● **WHAT THE TASK REQUIRES**:
Extract the material word for word, from its first line up to and including the line with "coord(222,842)".

● **INFORMATION GIVEN**:
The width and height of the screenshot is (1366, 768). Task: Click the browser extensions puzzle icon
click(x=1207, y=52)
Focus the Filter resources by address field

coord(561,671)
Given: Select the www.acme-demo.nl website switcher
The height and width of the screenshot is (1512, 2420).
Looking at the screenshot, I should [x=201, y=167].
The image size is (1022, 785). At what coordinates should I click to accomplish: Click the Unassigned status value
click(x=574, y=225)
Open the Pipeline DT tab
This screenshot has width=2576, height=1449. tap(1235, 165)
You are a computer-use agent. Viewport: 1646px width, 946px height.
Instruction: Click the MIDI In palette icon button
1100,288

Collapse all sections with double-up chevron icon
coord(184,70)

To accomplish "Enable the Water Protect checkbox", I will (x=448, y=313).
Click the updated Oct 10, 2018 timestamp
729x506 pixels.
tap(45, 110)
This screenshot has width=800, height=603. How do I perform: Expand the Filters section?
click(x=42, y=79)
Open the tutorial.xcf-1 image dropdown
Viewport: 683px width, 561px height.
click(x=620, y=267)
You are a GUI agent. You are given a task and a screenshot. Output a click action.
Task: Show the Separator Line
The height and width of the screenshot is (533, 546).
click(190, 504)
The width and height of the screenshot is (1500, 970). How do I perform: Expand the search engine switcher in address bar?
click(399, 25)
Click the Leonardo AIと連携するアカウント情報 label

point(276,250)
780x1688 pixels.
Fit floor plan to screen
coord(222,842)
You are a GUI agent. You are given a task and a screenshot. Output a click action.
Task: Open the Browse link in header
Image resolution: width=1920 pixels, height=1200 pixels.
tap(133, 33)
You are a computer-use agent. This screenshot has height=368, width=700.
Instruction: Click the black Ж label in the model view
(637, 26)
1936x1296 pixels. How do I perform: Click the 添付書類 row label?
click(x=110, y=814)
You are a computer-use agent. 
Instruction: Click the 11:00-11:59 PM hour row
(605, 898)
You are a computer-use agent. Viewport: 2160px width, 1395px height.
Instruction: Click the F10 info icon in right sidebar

● **FINAL RESULT**:
The width and height of the screenshot is (1366, 768). Task: Click the browser extensions puzzle icon
click(x=1207, y=52)
Focus the Filter resources by address field

coord(561,671)
Given: Select the www.acme-demo.nl website switcher
The height and width of the screenshot is (1512, 2420).
Looking at the screenshot, I should [x=201, y=167].
The image size is (1022, 785). At what coordinates should I click to accomplish: Click the Unassigned status value
click(x=574, y=225)
Open the Pipeline DT tab
This screenshot has width=2576, height=1449. tap(1235, 165)
You are a computer-use agent. Viewport: 1646px width, 946px height.
Instruction: Click the MIDI In palette icon button
1100,288

Collapse all sections with double-up chevron icon
coord(184,70)

To accomplish "Enable the Water Protect checkbox", I will (x=448, y=313).
Click the updated Oct 10, 2018 timestamp
729x506 pixels.
tap(45, 110)
This screenshot has width=800, height=603. How do I perform: Expand the Filters section?
click(x=42, y=79)
Open the tutorial.xcf-1 image dropdown
Viewport: 683px width, 561px height.
click(x=620, y=267)
You are a GUI agent. You are given a task and a screenshot. Output a click action.
Task: Show the Separator Line
The height and width of the screenshot is (533, 546).
click(190, 504)
The width and height of the screenshot is (1500, 970). How do I perform: Expand the search engine switcher in address bar?
click(399, 25)
Click the Leonardo AIと連携するアカウント情報 label

point(276,250)
780x1688 pixels.
Fit floor plan to screen
coord(222,842)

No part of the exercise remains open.